- Problem to work on
Transcribe the material from its first line onward, ending with the line that contains "Ответственные за работу с сайтом (174, 1445)" and adding nothing beyond it.

- Given data
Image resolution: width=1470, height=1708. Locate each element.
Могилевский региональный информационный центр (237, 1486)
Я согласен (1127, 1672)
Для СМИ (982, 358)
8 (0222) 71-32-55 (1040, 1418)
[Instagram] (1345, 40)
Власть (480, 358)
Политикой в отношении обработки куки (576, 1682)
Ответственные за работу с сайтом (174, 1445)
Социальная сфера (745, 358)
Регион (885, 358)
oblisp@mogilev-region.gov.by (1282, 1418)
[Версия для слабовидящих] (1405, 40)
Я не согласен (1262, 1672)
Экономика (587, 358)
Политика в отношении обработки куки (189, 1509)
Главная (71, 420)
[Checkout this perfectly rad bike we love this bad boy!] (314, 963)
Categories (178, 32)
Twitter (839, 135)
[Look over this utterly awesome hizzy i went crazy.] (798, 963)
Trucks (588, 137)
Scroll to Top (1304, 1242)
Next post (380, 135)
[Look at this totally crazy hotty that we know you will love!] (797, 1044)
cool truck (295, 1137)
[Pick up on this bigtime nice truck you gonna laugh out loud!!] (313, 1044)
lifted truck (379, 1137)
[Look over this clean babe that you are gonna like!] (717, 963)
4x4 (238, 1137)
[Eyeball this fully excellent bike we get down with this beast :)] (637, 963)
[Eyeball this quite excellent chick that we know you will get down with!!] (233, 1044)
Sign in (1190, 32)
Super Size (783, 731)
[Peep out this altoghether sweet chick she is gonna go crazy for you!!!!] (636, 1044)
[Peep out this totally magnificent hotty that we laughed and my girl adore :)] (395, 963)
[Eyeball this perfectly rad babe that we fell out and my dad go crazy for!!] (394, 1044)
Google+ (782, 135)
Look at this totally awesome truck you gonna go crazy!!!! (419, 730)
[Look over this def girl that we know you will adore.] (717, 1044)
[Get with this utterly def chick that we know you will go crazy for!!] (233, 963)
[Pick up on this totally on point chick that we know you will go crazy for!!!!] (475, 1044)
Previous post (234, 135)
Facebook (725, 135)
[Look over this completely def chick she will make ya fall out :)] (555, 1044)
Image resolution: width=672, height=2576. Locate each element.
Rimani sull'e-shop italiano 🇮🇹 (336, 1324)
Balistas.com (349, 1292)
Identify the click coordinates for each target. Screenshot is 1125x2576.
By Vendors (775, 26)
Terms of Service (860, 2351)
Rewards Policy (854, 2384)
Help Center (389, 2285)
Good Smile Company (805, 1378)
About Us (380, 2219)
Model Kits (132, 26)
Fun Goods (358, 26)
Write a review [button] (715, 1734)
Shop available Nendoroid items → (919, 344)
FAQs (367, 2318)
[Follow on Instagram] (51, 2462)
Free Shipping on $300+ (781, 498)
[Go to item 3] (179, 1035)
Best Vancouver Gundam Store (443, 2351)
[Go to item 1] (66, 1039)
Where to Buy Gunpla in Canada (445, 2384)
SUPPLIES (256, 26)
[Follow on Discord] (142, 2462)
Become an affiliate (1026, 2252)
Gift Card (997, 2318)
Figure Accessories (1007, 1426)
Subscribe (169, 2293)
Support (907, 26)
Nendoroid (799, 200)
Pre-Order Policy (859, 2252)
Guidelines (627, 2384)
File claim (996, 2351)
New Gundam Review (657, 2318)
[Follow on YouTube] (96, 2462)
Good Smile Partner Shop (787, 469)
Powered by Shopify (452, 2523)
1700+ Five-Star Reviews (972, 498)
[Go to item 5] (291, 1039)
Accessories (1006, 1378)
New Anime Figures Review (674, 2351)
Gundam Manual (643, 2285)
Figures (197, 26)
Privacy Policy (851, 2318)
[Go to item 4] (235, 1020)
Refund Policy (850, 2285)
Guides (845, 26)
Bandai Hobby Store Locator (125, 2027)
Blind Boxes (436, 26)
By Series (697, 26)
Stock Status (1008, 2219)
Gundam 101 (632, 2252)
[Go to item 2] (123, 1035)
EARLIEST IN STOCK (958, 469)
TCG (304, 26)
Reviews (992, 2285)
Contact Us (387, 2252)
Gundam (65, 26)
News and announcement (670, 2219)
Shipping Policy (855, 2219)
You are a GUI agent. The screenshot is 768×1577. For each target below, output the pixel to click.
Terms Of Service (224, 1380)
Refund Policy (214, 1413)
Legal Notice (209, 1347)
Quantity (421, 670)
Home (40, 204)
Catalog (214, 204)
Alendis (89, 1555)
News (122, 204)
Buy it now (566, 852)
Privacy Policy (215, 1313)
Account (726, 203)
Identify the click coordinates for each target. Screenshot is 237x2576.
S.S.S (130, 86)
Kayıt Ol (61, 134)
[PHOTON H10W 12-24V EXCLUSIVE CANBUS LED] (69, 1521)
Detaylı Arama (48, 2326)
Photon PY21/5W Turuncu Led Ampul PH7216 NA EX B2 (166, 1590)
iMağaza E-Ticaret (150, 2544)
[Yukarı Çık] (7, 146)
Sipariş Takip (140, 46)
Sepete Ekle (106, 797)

- Written response
Image resolution: width=1470, height=1708. Locate each element.
Могилевский региональный информационный центр (237, 1486)
Я согласен (1127, 1672)
Для СМИ (982, 358)
8 (0222) 71-32-55 (1040, 1418)
[Instagram] (1345, 40)
Власть (480, 358)
Политикой в отношении обработки куки (576, 1682)
Ответственные за работу с сайтом (174, 1445)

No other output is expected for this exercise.